Il sì del tribunale della Repubblica di San Marino alla collaborazione giudiziaria chiesta dalla procura di Roma circa l’indagine Amphora potrebbe avere effetti dirompenti in ambienti altolocati non solo italiani.

Lo si evince dall’articolo di oggi di Mario Sensini (Corriere della Sera).
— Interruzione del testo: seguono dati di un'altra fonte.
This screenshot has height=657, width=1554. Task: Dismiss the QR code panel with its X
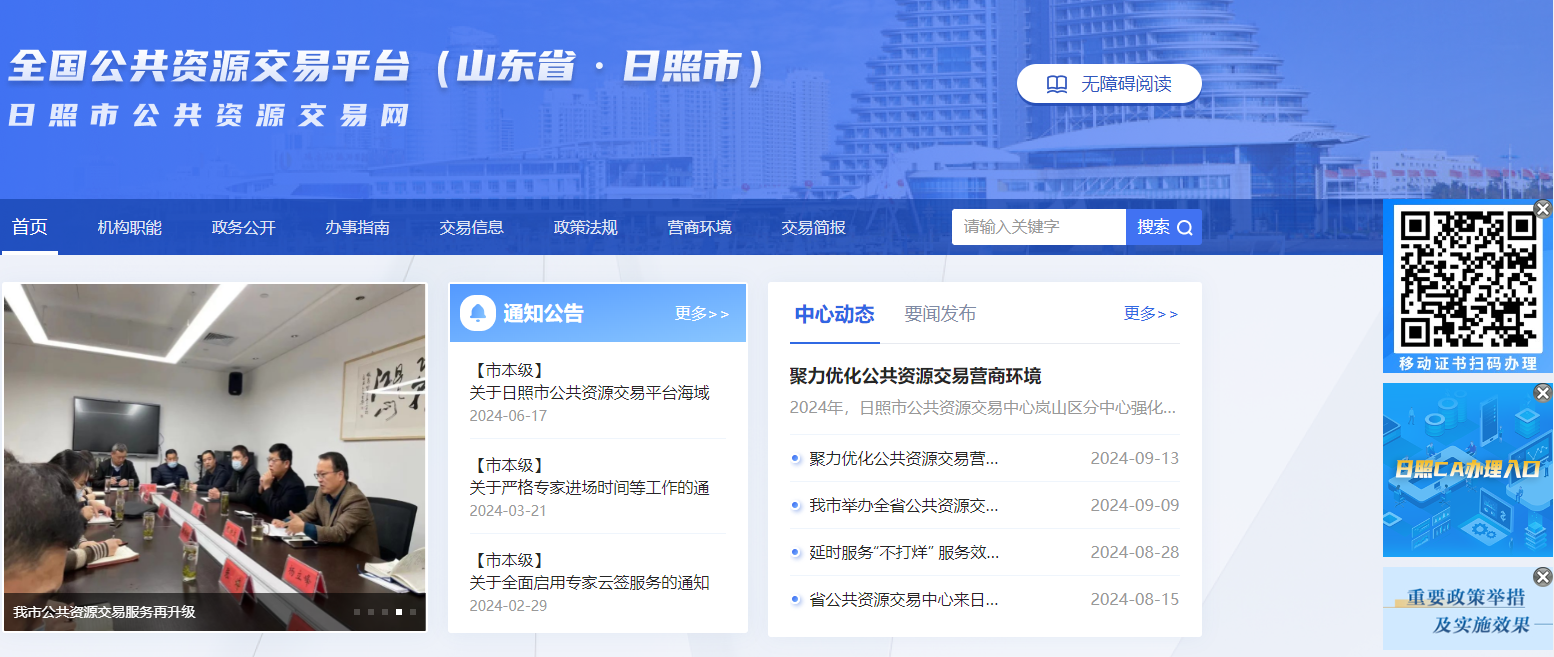[x=1541, y=207]
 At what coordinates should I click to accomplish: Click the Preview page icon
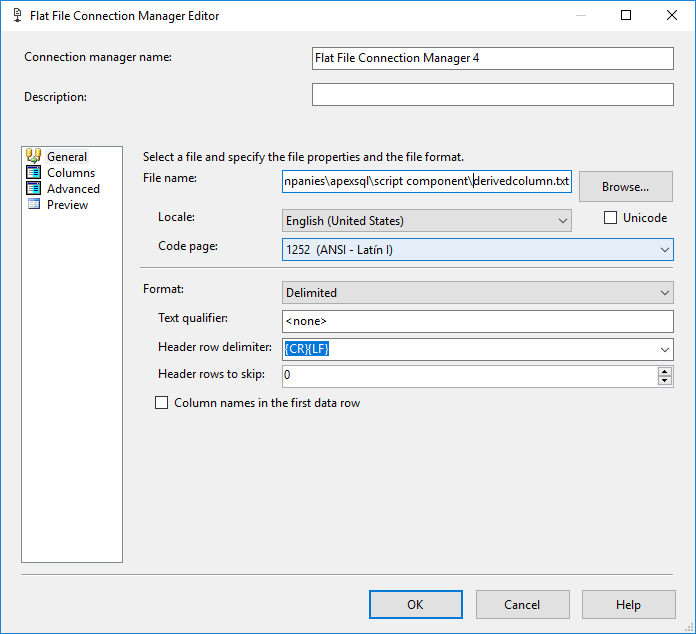[x=33, y=204]
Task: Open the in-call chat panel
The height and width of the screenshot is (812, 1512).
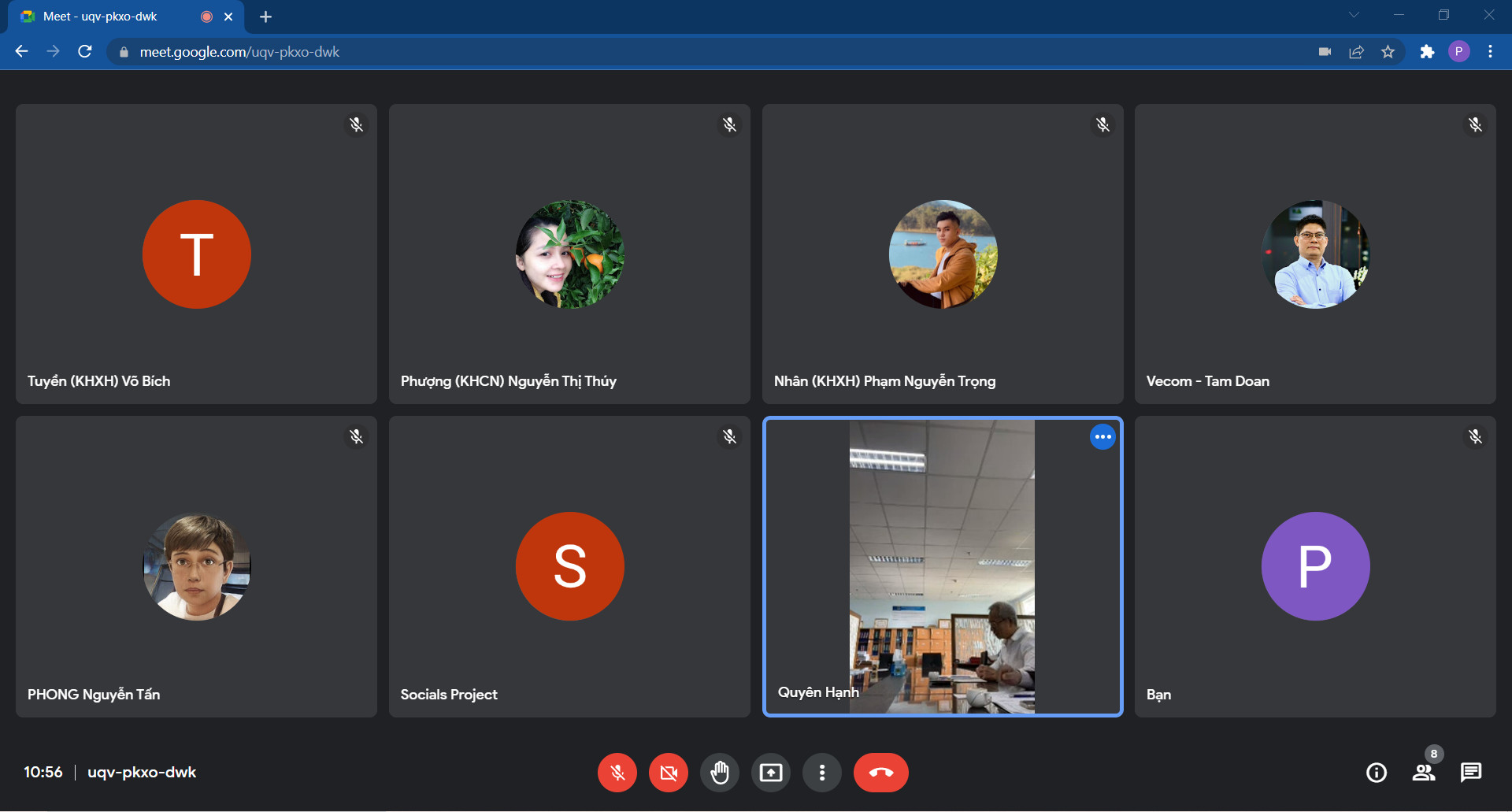Action: 1471,773
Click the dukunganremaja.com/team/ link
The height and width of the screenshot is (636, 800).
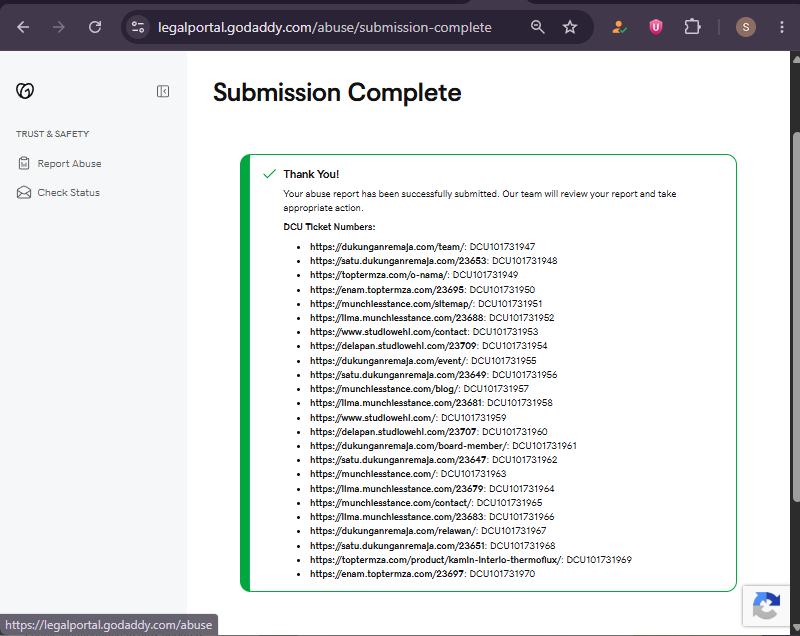tap(388, 247)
Questo l’incipit: ‘Il furgoncino è atteso a Viale XXI aprile a Roma, sede del quartiere generale della Guardia di Finanza, nelle prossime ore. Arriva direttamente da San Marino e contiene la bellezza di quasi duemila dossier, intestati ad altrettanti cittadini e imprese italiane, sospettati di aver riciclato più di 100 milioni di euro attraverso una società sammarinese finita nel mirino della Guardia di Finanza, la
Smi (San Marino Investimenti) SA
‘.

L’articolo termina con l’elenco dei reati prodotto dall’accusa: ‘riciclaggio, esercizio abusivo dell’attività finanziaria e di intermediazione finanziaria, appropriazione indebita, truffa aggravata, falso in bilancio, associazione per delinquere.
E non è tutto, perché gli sviluppi dell’indagine e le carte in arrivo, sottolineano gli uomini della GdF, prometterebbero ulteriori sviluppi.
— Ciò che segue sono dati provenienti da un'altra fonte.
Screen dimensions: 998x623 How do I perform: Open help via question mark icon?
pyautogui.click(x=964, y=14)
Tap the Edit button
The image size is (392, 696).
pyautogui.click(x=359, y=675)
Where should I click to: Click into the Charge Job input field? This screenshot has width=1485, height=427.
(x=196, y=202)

Leggi l’articolo di Mario Sensini, Corriere della Sera.

Della Smi e della collegata S.M. International Bank (ex Banca del Titano) praticamente non si è mai saputo di vere indagini eseguite da Banca Centrale della Repubblica di San Marino, quando erano direttore il dr. Luca Papi e responsabile della vigilanza il dr. Stefano Caringi.

D’altra parte il
neo presidente della stessa Banca Centrale e già dimissionario dr. Ezio Paolo Reggia aveva assicurato di non avere rilevato scheletri negli armadi di Via del Voltone.